Workflows, agents, and context management

  • Strong consensus that raw chat UI is the wrong interface for serious coding; dedicated tools (Claude Code, Cursor/Windsurf, Cline, Aider, Augment, Amazon Q, etc.) matter more than the base model alone.
  • Effective patterns:
    • Treat LLM as a junior/dev pair: write specs, ask for plans, phases, and tests first; then iterate.
    • Use agents to run commands, tests, and linters automatically in a loop, often inside containers or devcontainers.
    • Use git as the backbone: small branches, frequent commits, LLM-generated PRDs/PLAN docs, and multiple LLMs reviewing each other’s changes.
    • Libraries and mini-frameworks (nanoagent, toolkami, PocketFlow, custom MCP servers) implement the basic “while loop + tools” pattern for coding, text‑to‑SQL, REST/web search, device automation, etc.
  • Long-horizon reliability requires aggressive context control: pruning, custom MCP layers, guardrails, and “forgetting” past detail to avoid drift.

Productivity, “vibe coding,” and reliability debate

  • Enthusiasts report 10x speedups on greenfield work and huge gains for tests, refactors, boilerplate, and multi-layer design iteration.
  • Others find the experience brittle beyond a few hundred LOC, with agents getting stuck, degrading over long conversations, or running off on tangents.
  • “Vibe coding” (accept-all, error–LLM–error loops) is sharply contested:
    • Fans liken it to surfing and claim it works well for CRUD/throwaway apps.
    • Critics call it “monkeys with knives,” stressing maintainability, outages, and lost learning for juniors.
  • Broad agreement that LLM use is a learned skill; success depends on coaching the model, picking the right model/tooling combo, and keeping a human firmly “in the loop.”

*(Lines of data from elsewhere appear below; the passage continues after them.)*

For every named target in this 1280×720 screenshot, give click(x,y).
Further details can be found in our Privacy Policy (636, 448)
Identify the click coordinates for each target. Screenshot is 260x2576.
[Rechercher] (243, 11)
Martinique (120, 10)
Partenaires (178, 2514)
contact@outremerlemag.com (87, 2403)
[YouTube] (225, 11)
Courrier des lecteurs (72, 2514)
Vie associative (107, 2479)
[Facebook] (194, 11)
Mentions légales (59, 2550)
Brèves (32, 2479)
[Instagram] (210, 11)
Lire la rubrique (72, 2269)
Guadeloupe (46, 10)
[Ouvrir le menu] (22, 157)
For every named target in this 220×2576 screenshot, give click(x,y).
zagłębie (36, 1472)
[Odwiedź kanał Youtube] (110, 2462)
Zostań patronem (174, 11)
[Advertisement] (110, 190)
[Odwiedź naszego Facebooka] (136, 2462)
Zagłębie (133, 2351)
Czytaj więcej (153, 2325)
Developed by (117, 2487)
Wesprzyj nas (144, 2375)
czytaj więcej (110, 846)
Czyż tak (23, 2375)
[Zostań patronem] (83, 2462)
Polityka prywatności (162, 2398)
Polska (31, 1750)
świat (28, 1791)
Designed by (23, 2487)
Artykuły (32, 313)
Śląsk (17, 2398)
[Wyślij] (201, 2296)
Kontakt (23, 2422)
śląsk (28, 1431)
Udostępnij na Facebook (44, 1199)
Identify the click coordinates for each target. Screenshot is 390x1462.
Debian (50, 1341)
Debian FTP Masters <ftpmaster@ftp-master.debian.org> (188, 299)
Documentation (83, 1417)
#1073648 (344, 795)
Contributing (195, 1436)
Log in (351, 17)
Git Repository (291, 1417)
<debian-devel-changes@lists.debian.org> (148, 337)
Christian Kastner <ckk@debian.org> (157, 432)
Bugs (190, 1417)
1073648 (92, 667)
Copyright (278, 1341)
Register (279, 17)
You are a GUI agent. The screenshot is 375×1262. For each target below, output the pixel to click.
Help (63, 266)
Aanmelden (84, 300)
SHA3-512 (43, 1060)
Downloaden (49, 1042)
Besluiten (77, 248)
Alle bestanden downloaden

Safety, economics, and ecosystem

  • Letting agents run bash/install tools is viewed as powerful but risky; some rely on containers and version control, others worry about trivial payloads via shell.
  • Concerns about cost and API pricing (especially for reasoning models); some users dodge this via UI plans or cheaper models.
  • Many note that 90% reliability is far from production‑grade; “the last 10%” (and beyond) grows exponentially harder, though reinforcement learning and monitoring agents show promise.